> **Exercise goal**
Please repeat the records exactly from their first line, finishing at the line containing "514x275 pixels." and including it.

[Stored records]
══════════════════════════════

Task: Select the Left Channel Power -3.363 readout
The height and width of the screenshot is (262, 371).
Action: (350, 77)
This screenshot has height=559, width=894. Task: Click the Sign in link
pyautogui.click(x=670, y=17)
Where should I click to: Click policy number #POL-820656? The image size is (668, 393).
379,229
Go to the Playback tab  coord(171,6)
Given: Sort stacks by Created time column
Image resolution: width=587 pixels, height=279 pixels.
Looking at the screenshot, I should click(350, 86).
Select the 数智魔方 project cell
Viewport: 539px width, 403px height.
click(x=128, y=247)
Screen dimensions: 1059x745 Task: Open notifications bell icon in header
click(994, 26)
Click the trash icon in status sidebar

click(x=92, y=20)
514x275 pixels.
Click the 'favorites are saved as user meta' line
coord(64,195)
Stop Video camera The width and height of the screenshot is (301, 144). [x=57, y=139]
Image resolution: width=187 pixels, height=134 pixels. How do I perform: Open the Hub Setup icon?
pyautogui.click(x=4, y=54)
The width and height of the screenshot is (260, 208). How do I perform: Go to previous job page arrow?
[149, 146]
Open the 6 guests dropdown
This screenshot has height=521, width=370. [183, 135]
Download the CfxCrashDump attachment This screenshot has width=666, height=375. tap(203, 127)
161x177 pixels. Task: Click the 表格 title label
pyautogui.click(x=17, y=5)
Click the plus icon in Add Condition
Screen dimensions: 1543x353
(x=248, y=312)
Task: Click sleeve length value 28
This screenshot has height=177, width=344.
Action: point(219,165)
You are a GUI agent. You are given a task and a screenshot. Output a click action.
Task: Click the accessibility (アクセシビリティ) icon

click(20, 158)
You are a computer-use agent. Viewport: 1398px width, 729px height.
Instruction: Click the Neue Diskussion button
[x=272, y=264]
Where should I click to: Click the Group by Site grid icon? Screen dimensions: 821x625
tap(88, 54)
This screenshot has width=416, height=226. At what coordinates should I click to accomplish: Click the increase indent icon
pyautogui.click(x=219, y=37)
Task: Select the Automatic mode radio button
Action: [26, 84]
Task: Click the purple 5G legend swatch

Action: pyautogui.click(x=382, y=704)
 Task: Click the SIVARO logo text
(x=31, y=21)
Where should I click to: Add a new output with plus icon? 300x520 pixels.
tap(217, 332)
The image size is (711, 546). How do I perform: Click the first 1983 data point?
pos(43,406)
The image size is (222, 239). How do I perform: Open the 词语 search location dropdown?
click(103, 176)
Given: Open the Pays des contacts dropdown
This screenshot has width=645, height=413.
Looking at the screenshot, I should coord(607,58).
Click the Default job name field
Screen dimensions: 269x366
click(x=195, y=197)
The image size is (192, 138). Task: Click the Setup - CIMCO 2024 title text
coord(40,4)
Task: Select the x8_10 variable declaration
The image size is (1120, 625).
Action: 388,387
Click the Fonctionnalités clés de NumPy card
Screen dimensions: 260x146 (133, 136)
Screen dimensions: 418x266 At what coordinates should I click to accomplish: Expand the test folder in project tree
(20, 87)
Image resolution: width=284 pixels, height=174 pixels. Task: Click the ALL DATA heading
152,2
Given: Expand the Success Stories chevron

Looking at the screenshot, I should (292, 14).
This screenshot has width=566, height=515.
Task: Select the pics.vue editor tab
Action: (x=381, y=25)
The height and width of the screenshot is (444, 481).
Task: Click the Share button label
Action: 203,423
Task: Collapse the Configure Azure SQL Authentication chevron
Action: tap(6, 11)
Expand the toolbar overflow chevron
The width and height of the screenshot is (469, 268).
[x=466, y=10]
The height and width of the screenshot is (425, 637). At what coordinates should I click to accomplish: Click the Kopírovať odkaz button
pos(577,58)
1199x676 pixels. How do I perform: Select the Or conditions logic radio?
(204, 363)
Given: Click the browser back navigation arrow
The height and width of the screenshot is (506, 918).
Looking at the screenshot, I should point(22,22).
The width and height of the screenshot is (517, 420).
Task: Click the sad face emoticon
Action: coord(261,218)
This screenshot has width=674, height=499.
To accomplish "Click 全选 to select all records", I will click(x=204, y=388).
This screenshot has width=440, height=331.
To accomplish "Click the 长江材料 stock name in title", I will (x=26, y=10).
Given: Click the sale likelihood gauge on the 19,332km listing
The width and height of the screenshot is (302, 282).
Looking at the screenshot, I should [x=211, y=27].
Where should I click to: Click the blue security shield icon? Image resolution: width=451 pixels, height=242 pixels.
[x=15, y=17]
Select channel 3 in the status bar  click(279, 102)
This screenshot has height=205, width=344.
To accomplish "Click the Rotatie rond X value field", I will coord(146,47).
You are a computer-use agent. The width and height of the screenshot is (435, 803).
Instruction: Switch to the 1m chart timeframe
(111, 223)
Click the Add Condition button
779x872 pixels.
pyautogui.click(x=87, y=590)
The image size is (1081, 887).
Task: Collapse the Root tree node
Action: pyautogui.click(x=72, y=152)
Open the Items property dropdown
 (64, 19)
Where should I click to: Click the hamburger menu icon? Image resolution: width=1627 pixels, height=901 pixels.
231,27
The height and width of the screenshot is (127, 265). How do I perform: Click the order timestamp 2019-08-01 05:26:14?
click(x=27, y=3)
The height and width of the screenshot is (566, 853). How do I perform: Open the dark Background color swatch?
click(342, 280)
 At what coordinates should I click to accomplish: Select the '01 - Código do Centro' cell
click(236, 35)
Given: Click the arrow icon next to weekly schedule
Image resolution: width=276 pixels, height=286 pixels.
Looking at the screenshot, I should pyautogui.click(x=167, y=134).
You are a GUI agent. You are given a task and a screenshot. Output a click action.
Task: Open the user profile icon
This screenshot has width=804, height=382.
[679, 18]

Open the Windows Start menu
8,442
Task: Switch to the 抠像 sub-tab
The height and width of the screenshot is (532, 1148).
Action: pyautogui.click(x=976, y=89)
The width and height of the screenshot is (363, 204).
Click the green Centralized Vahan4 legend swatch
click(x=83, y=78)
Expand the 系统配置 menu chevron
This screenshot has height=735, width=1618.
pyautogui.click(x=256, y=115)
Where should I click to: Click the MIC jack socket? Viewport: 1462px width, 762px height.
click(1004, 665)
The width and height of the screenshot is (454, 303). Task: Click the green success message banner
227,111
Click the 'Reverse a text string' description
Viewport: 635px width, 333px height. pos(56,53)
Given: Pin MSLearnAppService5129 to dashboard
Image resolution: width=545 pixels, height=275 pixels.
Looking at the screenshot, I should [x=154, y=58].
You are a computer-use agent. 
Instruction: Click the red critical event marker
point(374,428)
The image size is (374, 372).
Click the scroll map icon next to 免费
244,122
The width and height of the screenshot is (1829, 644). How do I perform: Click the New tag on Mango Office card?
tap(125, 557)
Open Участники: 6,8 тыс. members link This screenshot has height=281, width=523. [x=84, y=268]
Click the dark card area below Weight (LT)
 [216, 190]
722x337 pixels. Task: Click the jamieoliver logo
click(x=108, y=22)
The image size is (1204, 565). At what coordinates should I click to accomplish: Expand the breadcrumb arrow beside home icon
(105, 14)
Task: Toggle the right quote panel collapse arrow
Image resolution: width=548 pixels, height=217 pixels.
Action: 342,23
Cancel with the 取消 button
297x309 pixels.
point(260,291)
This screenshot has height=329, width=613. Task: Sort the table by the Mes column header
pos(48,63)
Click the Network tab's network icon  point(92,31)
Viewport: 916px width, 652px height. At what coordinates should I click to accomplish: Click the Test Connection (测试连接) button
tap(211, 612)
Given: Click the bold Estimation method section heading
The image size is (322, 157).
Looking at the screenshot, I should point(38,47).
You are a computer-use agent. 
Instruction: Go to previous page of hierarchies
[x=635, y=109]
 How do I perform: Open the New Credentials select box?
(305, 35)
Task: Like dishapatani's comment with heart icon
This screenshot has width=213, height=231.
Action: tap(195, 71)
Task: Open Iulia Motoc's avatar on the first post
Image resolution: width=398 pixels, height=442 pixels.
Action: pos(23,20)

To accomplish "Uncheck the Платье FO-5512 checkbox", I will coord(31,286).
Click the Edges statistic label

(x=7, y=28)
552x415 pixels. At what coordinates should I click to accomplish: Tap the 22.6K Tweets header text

══════════════════════════════

> **Task solution**
Task: Select the Left Channel Power -3.363 readout
The height and width of the screenshot is (262, 371).
Action: (350, 77)
This screenshot has height=559, width=894. Task: Click the Sign in link
pyautogui.click(x=670, y=17)
Where should I click to: Click policy number #POL-820656? The image size is (668, 393).
379,229
Go to the Playback tab  coord(171,6)
Given: Sort stacks by Created time column
Image resolution: width=587 pixels, height=279 pixels.
Looking at the screenshot, I should click(350, 86).
Select the 数智魔方 project cell
Viewport: 539px width, 403px height.
click(x=128, y=247)
Screen dimensions: 1059x745 Task: Open notifications bell icon in header
click(994, 26)
Click the trash icon in status sidebar

click(x=92, y=20)
514x275 pixels.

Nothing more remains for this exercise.